→ 任务
请把从含有“Given: Open the user profile icon”的那一行起直到条目末尾的各行（两端都包括）重新写出，将其中的“profile”替换为“account”，其余内容保持不变，且不要附上图片。
*** 数据条目
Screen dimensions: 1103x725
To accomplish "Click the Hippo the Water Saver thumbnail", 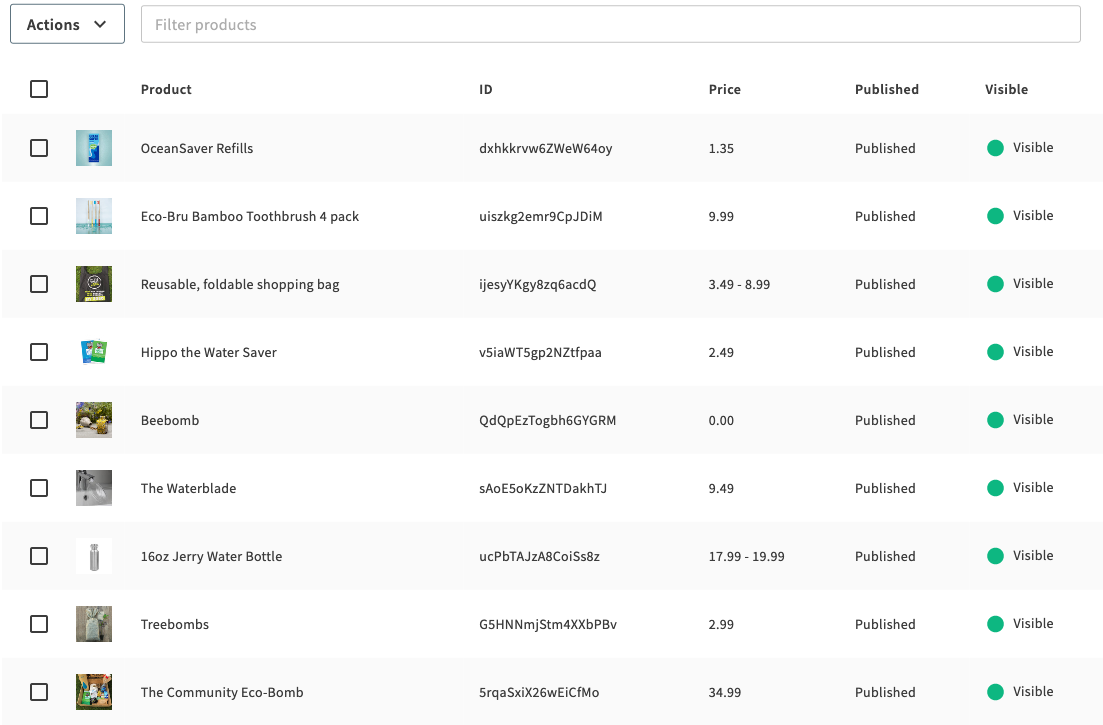I will (94, 352).
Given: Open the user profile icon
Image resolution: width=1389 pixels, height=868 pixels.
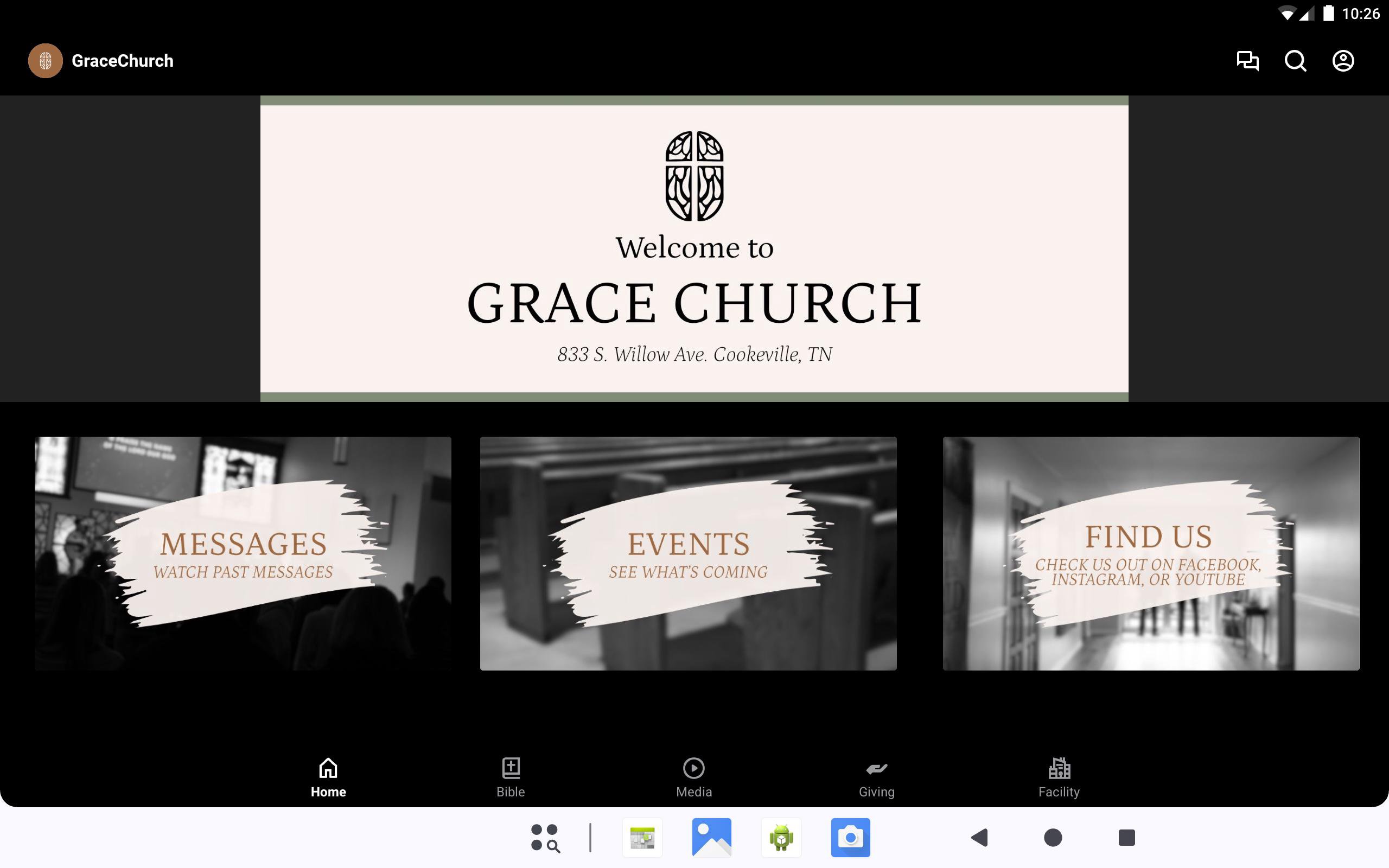Looking at the screenshot, I should (1342, 61).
******
→ 解答
Given: Open the user account icon
Image resolution: width=1389 pixels, height=868 pixels.
Looking at the screenshot, I should (1342, 61).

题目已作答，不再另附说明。